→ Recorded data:
▽

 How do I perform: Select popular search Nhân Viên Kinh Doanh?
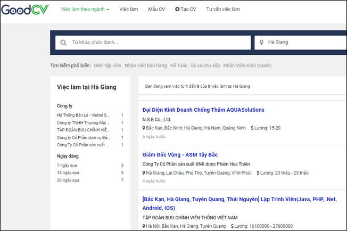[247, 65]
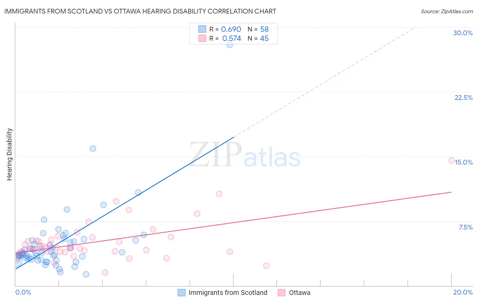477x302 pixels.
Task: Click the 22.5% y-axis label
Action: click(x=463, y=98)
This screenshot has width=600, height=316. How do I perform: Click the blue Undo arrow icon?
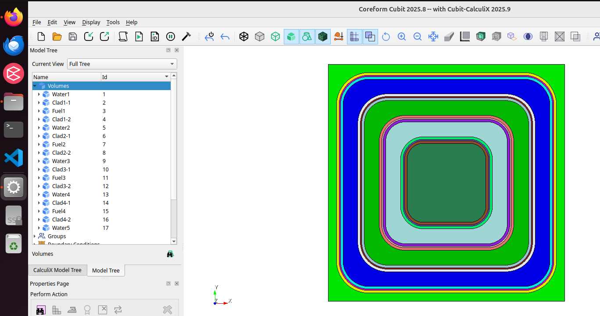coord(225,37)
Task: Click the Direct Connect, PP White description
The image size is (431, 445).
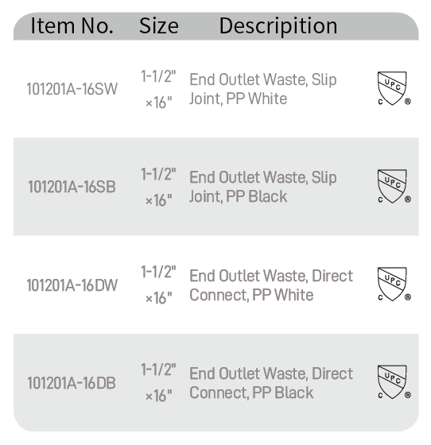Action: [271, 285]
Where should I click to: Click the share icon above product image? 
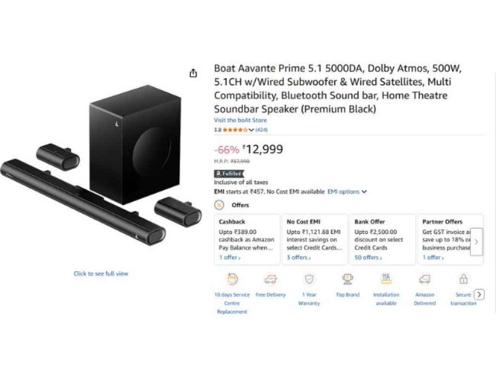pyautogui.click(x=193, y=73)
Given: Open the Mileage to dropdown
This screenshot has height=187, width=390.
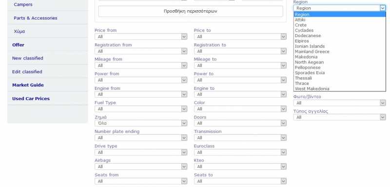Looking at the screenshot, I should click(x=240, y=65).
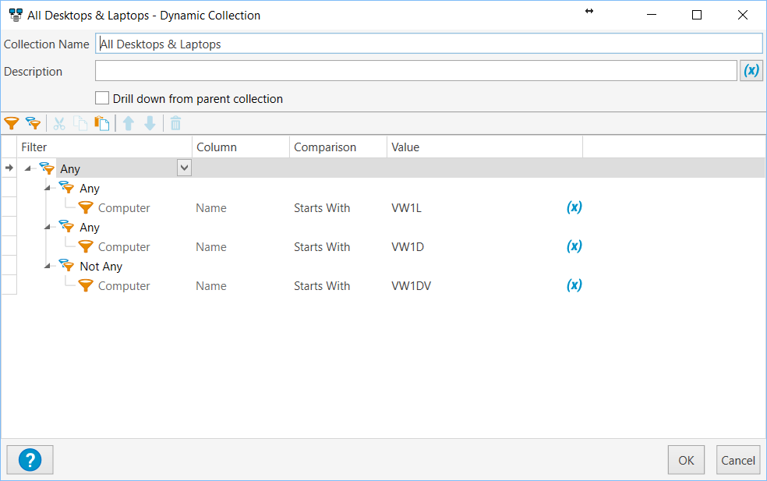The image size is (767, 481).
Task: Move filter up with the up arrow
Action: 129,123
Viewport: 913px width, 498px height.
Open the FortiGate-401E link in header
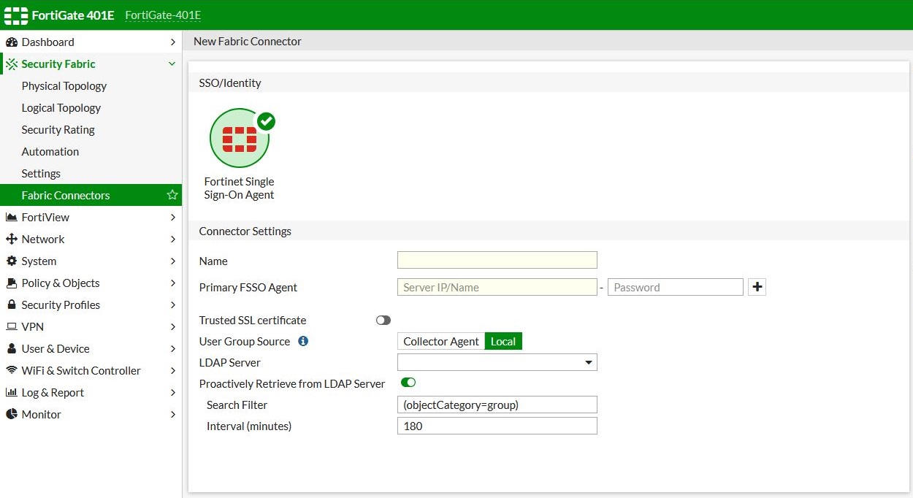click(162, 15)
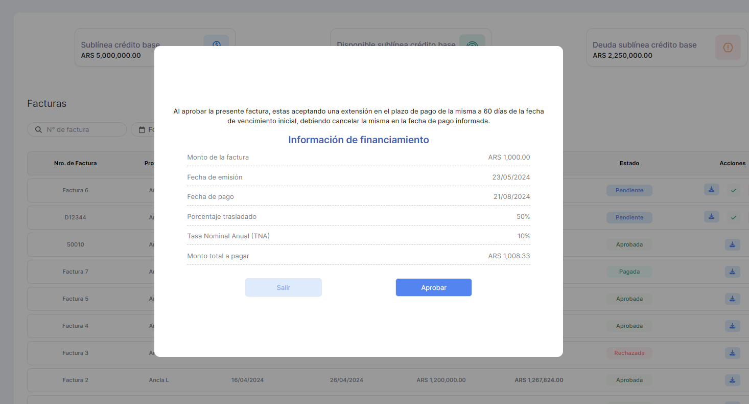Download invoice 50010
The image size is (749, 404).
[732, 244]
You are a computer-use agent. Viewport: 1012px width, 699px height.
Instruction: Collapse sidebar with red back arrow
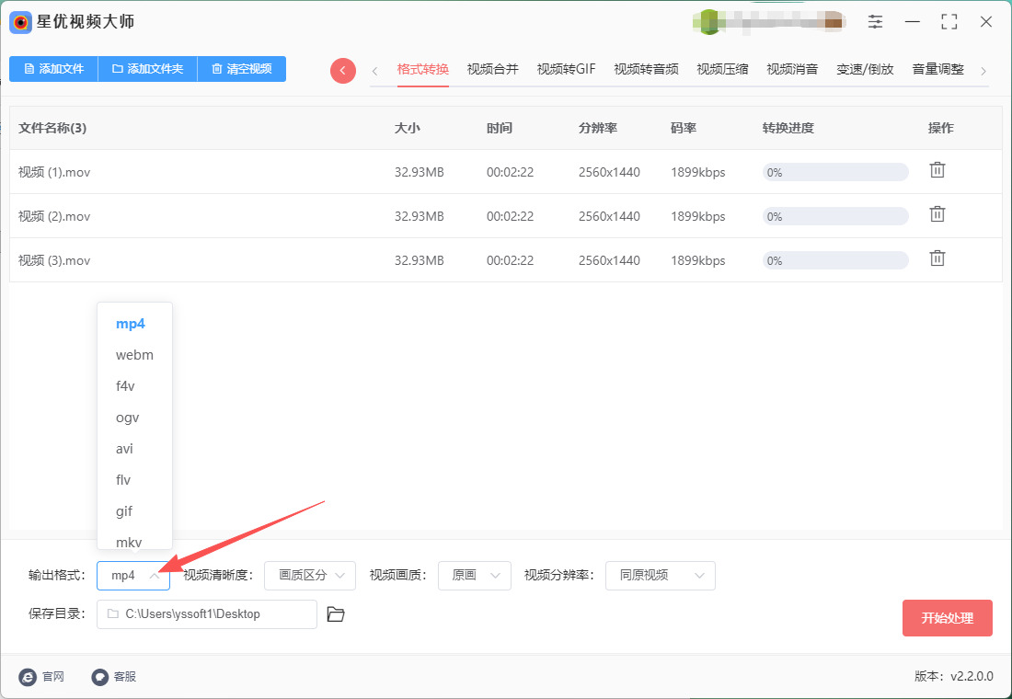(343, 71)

△
▽

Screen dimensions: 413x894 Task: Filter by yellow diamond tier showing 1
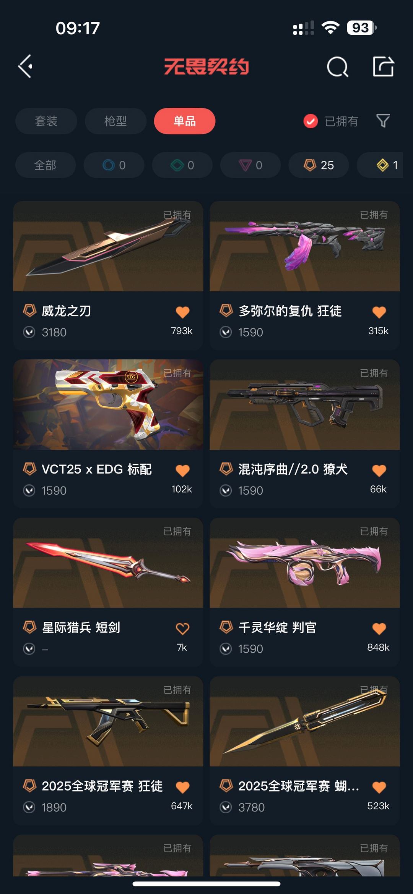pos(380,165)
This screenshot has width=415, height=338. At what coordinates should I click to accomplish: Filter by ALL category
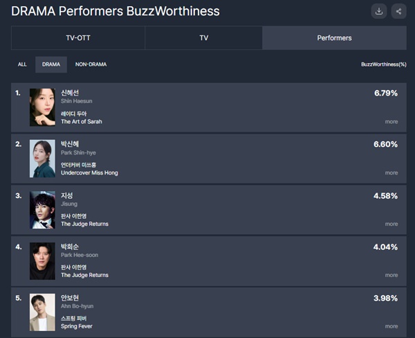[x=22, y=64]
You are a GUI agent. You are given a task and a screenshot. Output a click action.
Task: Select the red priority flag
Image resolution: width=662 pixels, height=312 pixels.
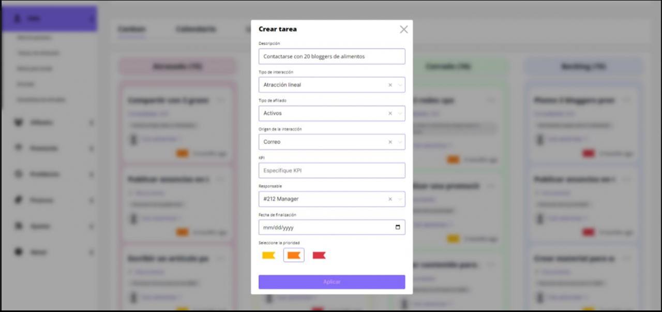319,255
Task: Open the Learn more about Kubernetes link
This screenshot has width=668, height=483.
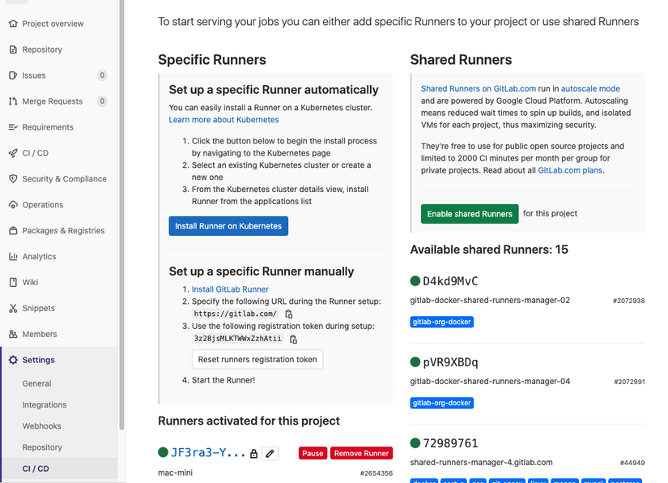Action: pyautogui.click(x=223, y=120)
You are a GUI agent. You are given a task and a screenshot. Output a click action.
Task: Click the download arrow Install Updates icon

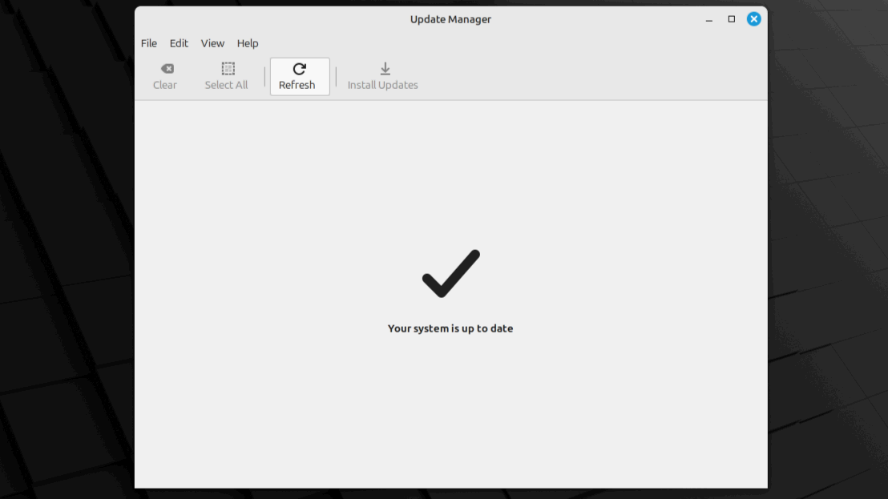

△

→ The problem: Print, word for word, the lines above that run from the line containing "How do I perform: Select" to the line containing "Task: Click the Direct", both included. Keep the pictures out.

→ Written solution:
 How do I perform: Select popular search Nhân Viên Kinh Doanh?
[247, 65]
477x302 pixels.
Task: Click the 22.5% y-axis label
Action: click(x=463, y=98)
This screenshot has width=600, height=316. How do I perform: Click the blue Undo arrow icon?
coord(225,37)
Task: Click the Direct Connect, PP White description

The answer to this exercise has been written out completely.